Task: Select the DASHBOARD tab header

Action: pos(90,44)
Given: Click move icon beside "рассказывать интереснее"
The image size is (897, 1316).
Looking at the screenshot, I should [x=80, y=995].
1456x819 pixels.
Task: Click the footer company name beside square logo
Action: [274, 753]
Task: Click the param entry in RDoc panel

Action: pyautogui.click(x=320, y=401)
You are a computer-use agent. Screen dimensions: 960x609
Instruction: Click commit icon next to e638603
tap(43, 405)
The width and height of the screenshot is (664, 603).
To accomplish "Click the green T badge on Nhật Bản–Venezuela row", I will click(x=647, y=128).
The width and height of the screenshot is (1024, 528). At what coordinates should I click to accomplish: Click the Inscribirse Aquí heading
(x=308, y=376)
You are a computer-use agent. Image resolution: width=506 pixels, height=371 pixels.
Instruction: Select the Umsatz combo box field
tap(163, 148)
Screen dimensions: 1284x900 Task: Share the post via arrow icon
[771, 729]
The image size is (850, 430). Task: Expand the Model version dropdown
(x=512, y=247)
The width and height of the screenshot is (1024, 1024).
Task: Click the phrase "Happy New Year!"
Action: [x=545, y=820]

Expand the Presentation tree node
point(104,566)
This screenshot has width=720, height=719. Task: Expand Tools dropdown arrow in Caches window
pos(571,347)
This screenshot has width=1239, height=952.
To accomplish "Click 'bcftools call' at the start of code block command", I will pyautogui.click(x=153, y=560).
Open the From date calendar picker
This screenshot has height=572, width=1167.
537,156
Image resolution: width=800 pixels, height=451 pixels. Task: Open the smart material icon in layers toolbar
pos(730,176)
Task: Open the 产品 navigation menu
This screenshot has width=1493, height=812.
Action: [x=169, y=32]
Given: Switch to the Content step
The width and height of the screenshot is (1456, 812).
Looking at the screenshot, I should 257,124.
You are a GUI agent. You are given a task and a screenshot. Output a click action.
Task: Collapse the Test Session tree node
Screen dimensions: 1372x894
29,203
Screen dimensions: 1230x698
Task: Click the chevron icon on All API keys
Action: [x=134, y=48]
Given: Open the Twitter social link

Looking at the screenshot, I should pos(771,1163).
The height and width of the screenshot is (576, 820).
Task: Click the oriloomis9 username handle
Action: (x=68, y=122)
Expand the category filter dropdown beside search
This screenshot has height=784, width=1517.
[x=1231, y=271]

» **Stated problem**: Give these records as a Markdown table with the columns Row and Line, numbering each nonblank line in order and leaving out the blank lines.

» **Full response**:
| Row | Line |
|---|---|
| 1 | Task: Select the DASHBOARD tab header |
| 2 | Action: pos(90,44) |
| 3 | Given: Click move icon beside "рассказывать интереснее" |
| 4 | The image size is (897, 1316). |
| 5 | Looking at the screenshot, I should [x=80, y=995]. |
| 6 | 1456x819 pixels. |
| 7 | Task: Click the footer company name beside square logo |
| 8 | Action: [274, 753] |
| 9 | Task: Click the param entry in RDoc panel |
| 10 | Action: pyautogui.click(x=320, y=401) |
| 11 | You are a computer-use agent. Screen dimensions: 960x609 |
| 12 | Instruction: Click commit icon next to e638603 |
| 13 | tap(43, 405) |
| 14 | The width and height of the screenshot is (664, 603). |
| 15 | To accomplish "Click the green T badge on Nhật Bản–Venezuela row", I will click(x=647, y=128). |
| 16 | The width and height of the screenshot is (1024, 528). At what coordinates should I click to accomplish: Click the Inscribirse Aquí heading |
| 17 | (x=308, y=376) |
| 18 | You are a computer-use agent. Image resolution: width=506 pixels, height=371 pixels. |
| 19 | Instruction: Select the Umsatz combo box field |
| 20 | tap(163, 148) |
| 21 | Screen dimensions: 1284x900 Task: Share the post via arrow icon |
| 22 | [771, 729] |
| 23 | The image size is (850, 430). Task: Expand the Model version dropdown |
| 24 | (x=512, y=247) |
| 25 | The width and height of the screenshot is (1024, 1024). |
| 26 | Task: Click the phrase "Happy New Year!" |
| 27 | Action: [x=545, y=820] |
| 28 | Expand the Presentation tree node |
| 29 | point(104,566) |
| 30 | This screenshot has width=720, height=719. Task: Expand Tools dropdown arrow in Caches window |
| 31 | pos(571,347) |
| 32 | This screenshot has width=1239, height=952. |
| 33 | To accomplish "Click 'bcftools call' at the start of code block command", I will pyautogui.click(x=153, y=560). |
| 34 | Open the From date calendar picker |
| 35 | This screenshot has height=572, width=1167. |
| 36 | 537,156 |
| 37 | Image resolution: width=800 pixels, height=451 pixels. Task: Open the smart material icon in layers toolbar |
| 38 | pos(730,176) |
| 39 | Task: Open the 产品 navigation menu |
| 40 | This screenshot has width=1493, height=812. |
| 41 | Action: [x=169, y=32] |
| 42 | Given: Switch to the Content step |
| 43 | The width and height of the screenshot is (1456, 812). |
| 44 | Looking at the screenshot, I should 257,124. |
| 45 | You are a GUI agent. You are given a task and a screenshot. Output a click action. |
| 46 | Task: Collapse the Test Session tree node |
| 47 | Screen dimensions: 1372x894 |
| 48 | 29,203 |
| 49 | Screen dimensions: 1230x698 |
| 50 | Task: Click the chevron icon on All API keys |
| 51 | Action: [x=134, y=48] |
| 52 | Given: Open the Twitter social link |
| 53 | Looking at the screenshot, I should pos(771,1163). |
| 54 | The height and width of the screenshot is (576, 820). |
| 55 | Task: Click the oriloomis9 username handle |
| 56 | Action: (x=68, y=122) |
| 57 | Expand the category filter dropdown beside search |
| 58 | This screenshot has height=784, width=1517. |
| 59 | [x=1231, y=271] |